▶ **Texte source**:

§ §

10 novembre 2012

Portugal (one shot), Cyril Pedrosa


"J'avais une furieuse envie d'acheter du tabac. Après deux ans sans fumer une seule clope... Le pire, c'est que je m'en foutais copieusement. En fait, j'étais vraiment ravi d'avoir été invité par ce festival. Plus de vingt ans que je n'étais pas venu. Mes premiers pas d'adulte dans ce pays. J'étais fasciné et heureux. Un vrai crétin. Et je me demandais bien d'où venaient cette étrange colère puis cette douce mélancolie qui m'étaient tombées dessus sans crier gare en moins de 24 heures".
La vie est grise. Simon Muchat, auteur de bandes dessinées, est en panne d'inspiration et son existence est en perte de sens. Invité à passer quelques jours au Portugal, il retrouve par hasard ce qu'il n'était pas venu chercher : les odeurs de l'enfance, le chant des rires de vacances, la chaleur lumineuse d'une famille oubliée - peut-être abandonnée. Quel est le mystère des Muchat ? Pourquoi Simon se sent-il de nulle part ? Et pourquoi, sans rien comprendre de cette langue étrangère, vibre-t-il à ses accents ?

§ §

▶ **Données**:
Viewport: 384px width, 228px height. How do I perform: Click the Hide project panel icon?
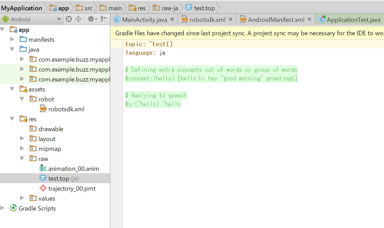click(x=104, y=19)
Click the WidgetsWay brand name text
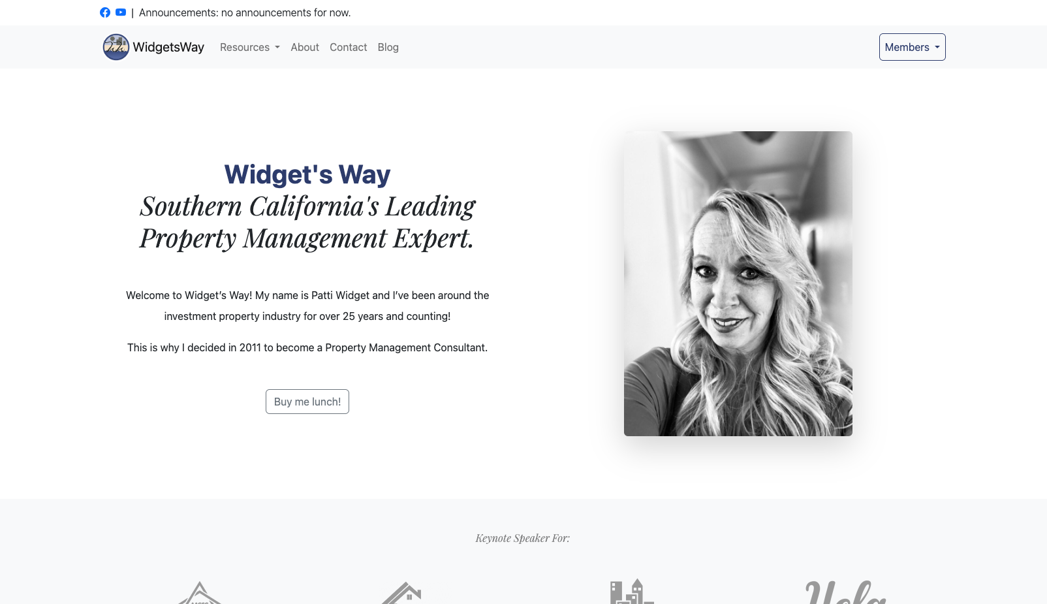The width and height of the screenshot is (1047, 604). (x=168, y=47)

§ §

▶ **Consignes**:
- 1) Répondez aux questions suivantes d'après le texte source.
(a) Quelle date figure en tête du texte source ?
(b) D'après la citation, depuis combien de temps la personne qui parle n'avait-elle pas fumé ?
(c) Quel est le métier de Simon Muchat ?
- 2) Recopiez le passage du texte source compris entre « La vie est grise. » et « ses accents ? », ces deux extraits inclus.
Les données constituent un ensemble à part, distinct du texte source.

▶ **Corrigé**:
- 1)
(a) 10 novembre 2012
(b) Deux ans
(c) Auteur de bandes dessinées

- 2)
La vie est grise. Simon Muchat, auteur de bandes dessinées, est en panne d'inspiration et son existence est en perte de sens. Invité à passer quelques jours au Portugal, il retrouve par hasard ce qu'il n'était pas venu chercher : les odeurs de l'enfance, le chant des rires de vacances, la chaleur lumineuse d'une famille oubliée - peut-être abandonnée. Quel est le mystère des Muchat ? Pourquoi Simon se sent-il de nulle part ? Et pourquoi, sans rien comprendre de cette langue étrangère, vibre-t-il à ses accents ?